● **Task list**:
[1] Decide whether each statement agrees with the forum thread on FR hair nets, answering yes or no and quoting the deciding words of the thread: (a) The dairy supplies the hair nets and beard nets it requires. (b) mattsilkwood knows who manufactures the FR nets. (c) Tuckahoe Sparkplug heard that FR hair nets cost about $25 each.
[2] Reproduce word for word the part of the forum thread on FR hair nets from "## drsparky (Nov" to "(Oct 3, 2008)".
[3] Write the next part of the forum thread on FR hair nets, starting after its last sentence.
Text section below:
# FR Hair Nets in Category 1 ?



## MDShunk (Jan 7, 2007)

Doing a bunch of work in a dairy, where most of the energized work is category 1. Fine, except they have a company policy that we wear hair nets and beard nets, which they provide. This provided sanitation gear is somewhat contradictory to doing category 1 work, since a simple Bic lighter test shows the hair nets catch fire like gasoline. What do you do in this case?


----------



## mattsilkwood (Sep 21, 2008)

They do make FR hair and beard nets, just like anything else FR they are hot and uncomfortable. 
We ran into the same thing at a plastic plant, they make food trays. The plant came up with some somewhere. I haven't a clue who makes them.

Edit to add: Before they came up with the FR nets, they let us take off our hair nets wile we were suited up working. I don't know what the USDA man would say about that though.


----------



## drsparky (Nov 13, 2008)

I hadn't thought about it. I have some out in the truck, maybe I will test them today.


----------



## Tuckahoe Sparkplug (Oct 3, 2008)

mattsilkwood said:


> They do make FR hair and beard nets, just like anything else FR they are hot and uncomfortable.
> We ran into the same thing at a plastic plant, they make food trays. The plant came up with some somewhere. I haven't a clue who makes them.
> 
> Edit to add: Before they came up with the FR nets, they let us take off our hair nets wile we were suited up working. I don't know what the USDA man would say about that though.


I work in a food manufacturing facility and yes they are hot, uncomfortable ... and expensive (I heard around $25 a pop). Our safety department requires that our rented FR clothing comes from a selected uniform supplier to ensure they are laundered properly to maintain their FR rating, and I think that supplier sells the plant the FR hair nets. If you need these things very often, you might be able to buy them from a local uniform service.


----------



## sparky970 (Mar 19, 2008)

You could wear a balaclava.


----------



## 76nemo (Aug 13, 2008)

sparky970 said:


> You could wear a balaclava.


 
Yeah, they're REAL comfortable:laughing:


----------



## MDShunk (Jan 7, 2007)

Balaclava? Yeah, I could be a ninja electrician. :laughing:

What's funny about hair and beard nets is, they'll let you have two day's beard growth before you need to put a beard net on, but you can be bald as a bowling ball or have a shaved head, and you still need a hair net.


----------



## Big John (May 23, 2010)

MDShunk said:


> ...But you can be bald as a bowling ball or have a shaved head, and you still need a hair net.


Pharmaceutical was the same way. We had an engineer who was bald as a cue, and he had to wear a hair-net. :laughing:

I don't know where you'll be working, but the way we got around this was that they would provide us with a working space in which to remove our clean-suites. Everything within that space was considered dirty, and we had to put on a new sterile gown before leaving. Then the space was re-sterilized by their custodial folks.
End of Text section.
Given information below:
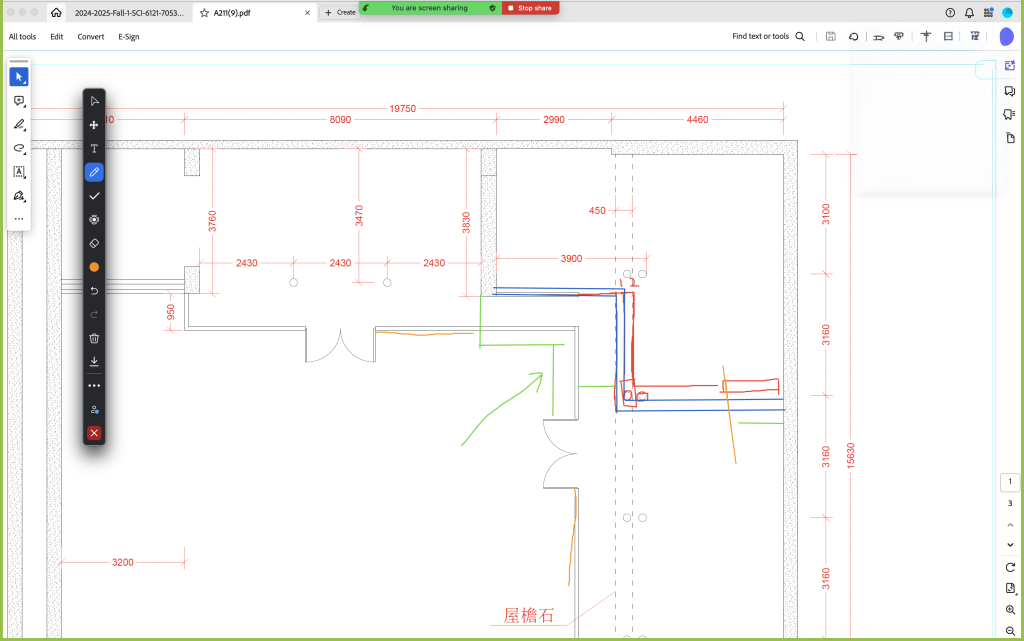Screen dimensions: 1024x641
Task: Open the notifications bell
Action: pyautogui.click(x=969, y=12)
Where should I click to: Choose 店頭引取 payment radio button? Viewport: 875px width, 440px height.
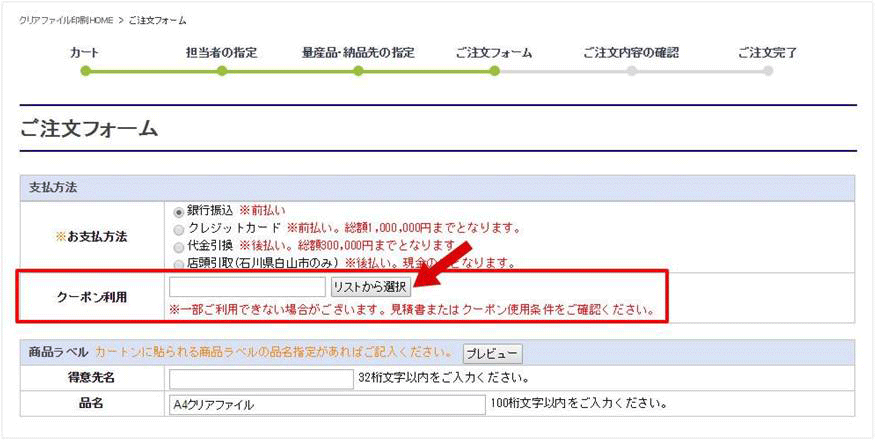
End of Given information.
● **Outputs in order**:
[1]
(a) Yes: "they have a company policy that we wear hair nets and beard nets, which they provide"
(b) No: "I haven't a clue who makes them."
(c) Yes: "I heard around $25 a pop"

[2]
## drsparky (Nov 13, 2008)

I hadn't thought about it. I have some out in the truck, maybe I will test them today.


----------



## Tuckahoe Sparkplug (Oct 3, 2008)

[3]
-John


----------



## Zog (Apr 15, 2009)

You can get them here, along with your FR Bra and Panties 

http://www.shop.arcstore.com/product.sc?productId=4&categoryId=5


----------



## Chris21 (Nov 25, 2009)

MDShunk said:


> Doing a bunch of work in a dairy, where most of the energized work is category 1. Fine, except they have a company policy that we wear hair nets and beard nets, which they provide. This provided sanitation gear is somewhat contradictory to doing category 1 work, since a simple Bic lighter test shows the hair nets catch fire like gasoline. What do you do in this case?



Would you still have to wear a hair net if you wore a hat?


----------



## MDShunk (Jan 7, 2007)

Chris21 said:


> Would you still have to wear a hair net if you wore a hat?


Seems so. I'm not familiar with the prevailing laws, but the facility I'm doing work in has their own rules, so that's what I have to go by. They really don't want exposed "street clothes" in the place. They gave us all new hardhats, and we have to wear lab coats they supplied and shoe covers. We have to put on nitrile gloves if we touch something in certain areas. This is all sorta new to me. I'm more of a down and dirty type of worker, but I can play the game.


----------



## 76nemo (Aug 13, 2008)

MDShunk said:


> Seems so. I'm not familiar with the prevailing laws, but the facility I'm doing work in has their own rules, so that's what I have to go by. They really don't want exposed "street clothes" in the place. They gave us all new hardhats, and we have to wear lab coats they supplied and shoe covers. We have to put on nitrile gloves if we touch something in certain areas. This is all sorta new to me. I'm more of a down and dirty type of worker, but I can play the game.


 
Try doing additions or repairs in a "clean room". Anyone involved in electronic manufacturing knows what a "clean room" is. You can't even cut a fart:laughing:


----------



## MDShunk (Jan 7, 2007)

76nemo said:


> Try doing additions or repairs in a "clean room". Anyone involved in electronic manufacturing knows what a "clean room" is. You can't even cut a fart:laughing:


Yeah, I was puzzled last week about exactly how to sneeze. My sinuses were bothering me bad, and making me sneeze a lot. Seems like every new room I pass through, you're required to wash your hands again, so I knew that covering my mouth with my hands was probably out. I opted to sneeze into my bicep. I didn't really want to ask the safety guy how to sneeze. The might have banned me.


----------



## Bob Badger (Apr 19, 2009)

We have run into this when doing renovations of operating pharmaceutical plants. 

Was kind of funny watching a bunch of typical looking union iron workers getting all suited up. Hair nets, beard nets, booties all bright blue. :laughing: There where areas where we would be wearing three layers of clean suits. 

But the decision at the time was if we needed live work gear it would be worn under the clean suit stuff. Luckily the need never actually came up, the plants head of maintenance was fully behind shutting anything off, it just had to be scheduled.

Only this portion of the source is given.